◆ EXCERPTED TEXT
“We’re going to see the Virgen and then we’re going to camp out, a little farther away from the people, and stay all night smoking and drinking,” Christian announces proudly. The rest of the crew nods and smiles. It goes without saying that I am invited.
“Órale,” I say.
The flow of pilgrims has now completely taken over the wide avenue Calzada de Guadalupe, on a direct angle toward La Villa. It is crowded yet weirdly orderly—everyone focused on the destination, upon Guadalupe. My new friends cluster around me. One of them passes me a bottle of processed juice mixed with tequila, “to warm you up,” and we trudge on, passing long streams of backed-up traffic, hotels, and an illuminated Walmart—like some intruder from another civilization. Our movements on the march up the Calzada de Guadalupe become slower and slower as the ranks of the pilgrims multiply.
“Once we get closer to the basilica,” Gozu warns with a gleeful smile, “we’ll barely be able to move.” So sincere and forthright is his enthusiasm for the prospect of potential death by crushing, so earnest is his determination to march by my side, I don’t know how to respond. I feel suddenly that I have found a band of brothers. No standoffish getting-to-know-you interval, no competitive head-to-toe scanning. They are like expressions of a Mexican stereotype that has almost zero self-consciousness: the free and happy young person. But a task is at hand, and I must concentrate. I puff on their pipe again, and the drug’s mind-altering properties crawl into my bloodstream and piggyback upon my brain waves. My heart begins to race. I begin sharing in my friends’ determined jubilation. I add my laughter to theirs. I begin to think that maybe a faint trickle of something new is rising from my pit, something unfamiliar. Faith.
“Why are you doing this?” I ask Porku.
The Virgen de Guadalupe, upon a bandanna, is wrapped over his forehead. “We have to,” he says with a wide grin. “It’s faith. You don’t question it.”
I try to understand. The faith we’re talking about here is not Roman Catholic, it is in one another, in brotherhood, in the ritual. And in intoxication.
I pass the pipe back to Christian and Porku but they resist, their faces displaying scorn at the idea of my taking only two hits. “More,” they say. “Smoke more. You smoke.” So I smoke. More and more, which pleases the band tremendously, until I say I can puff no more, and they look into my glassy eyes and agree, laughing and smiling. Anything for la Virgencita, I think to myself.
I ask them why people along the pilgrimage path become so generous.
“It comes from their heart,” Porku responds immediately.
“They see these dudes walking,” adds Gozu excitedly, his skin the color of dark wood, his hair tucked under a backward cap, “and they go, ‘Look, here they come walking. We must give them something.’ ”
It is such a simple and logical idea, but I can’t help laughing. “We’re almost there!” Gozu squeals. “Careful, because they’ll steal from your pockets.”
“Even at La Villa?” I ask.

◆ REQUIRED ACTIONS
[A] In the pilgrimage passage, how do Porku and Gozu explain why people along the pilgrimage path are so generous?
[B] From the pilgrimage passage, reproduce the part that opens with the words containing "I try to understand." and closes with "Porku responds immediately.".

◆ DATA EXTRACT

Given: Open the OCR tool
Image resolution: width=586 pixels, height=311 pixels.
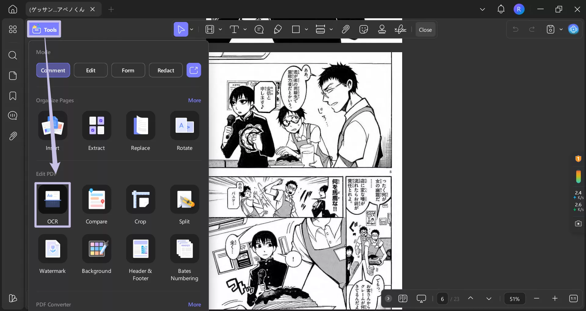Looking at the screenshot, I should tap(53, 199).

◆ RESPONSES TO THE EXERCISE
[A] Porku says the generosity comes from their heart. Gozu adds that when people see the pilgrims walking, they feel they must give them something.

[B]
I try to understand. The faith we’re talking about here is not Roman Catholic, it is in one another, in brotherhood, in the ritual. And in intoxication.
I pass the pipe back to Christian and Porku but they resist, their faces displaying scorn at the idea of my taking only two hits. “More,” they say. “Smoke more. You smoke.” So I smoke. More and more, which pleases the band tremendously, until I say I can puff no more, and they look into my glassy eyes and agree, laughing and smiling. Anything for la Virgencita, I think to myself.
I ask them why people along the pilgrimage path become so generous.
“It comes from their heart,” Porku responds immediately.